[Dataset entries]
^^^^^^^^
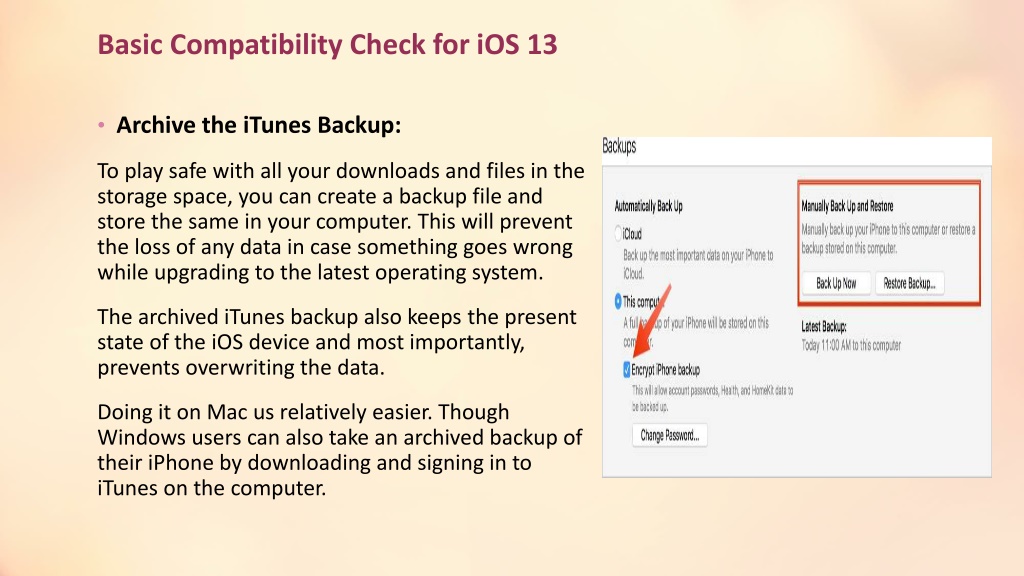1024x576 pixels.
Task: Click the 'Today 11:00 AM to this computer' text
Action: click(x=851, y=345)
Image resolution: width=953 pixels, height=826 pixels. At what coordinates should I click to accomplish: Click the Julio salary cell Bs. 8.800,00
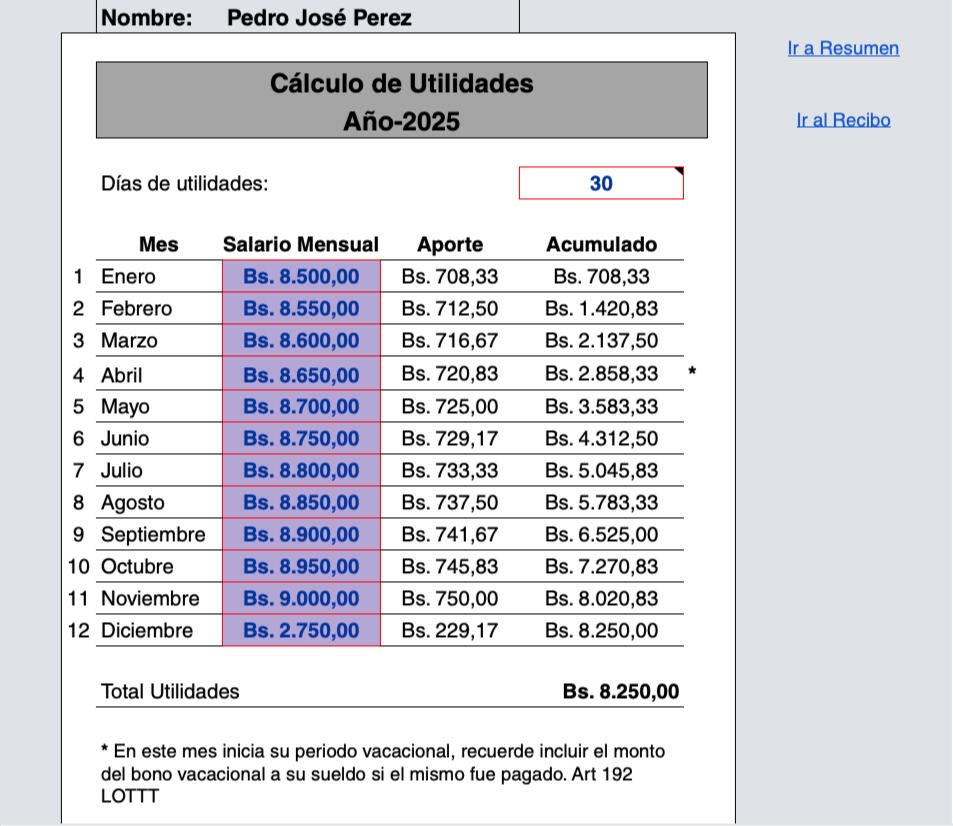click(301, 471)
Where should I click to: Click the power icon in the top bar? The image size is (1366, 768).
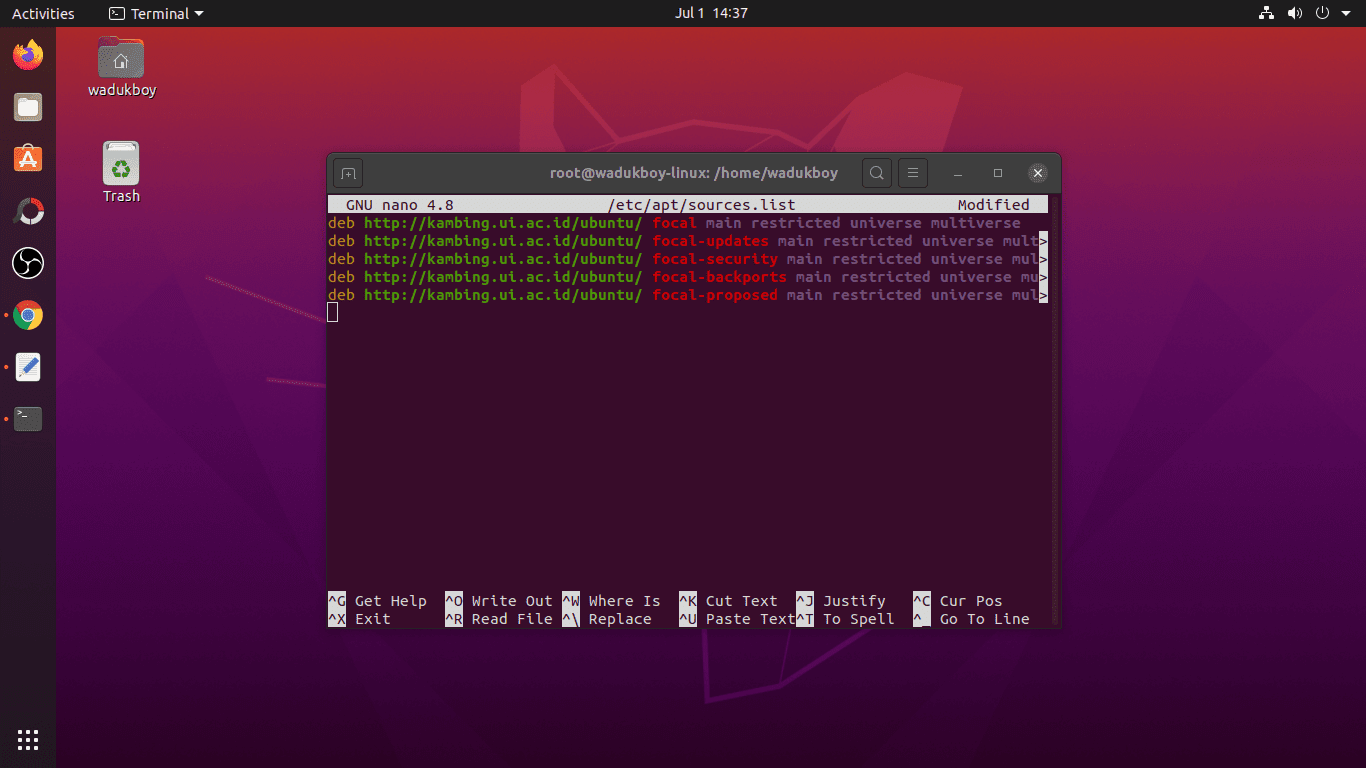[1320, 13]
^^^^^^^^
→ **YOUR INSTRUCTIONS**: Return nothing except the lines from the one containing "Where should I" through the final line of the data, copied exactly. Leave out all pictures.

→ **RESPONSE FOR THIS EXERCISE**:
Where should I click to: Click the power icon in the top bar? The image size is (1366, 768).
[1320, 13]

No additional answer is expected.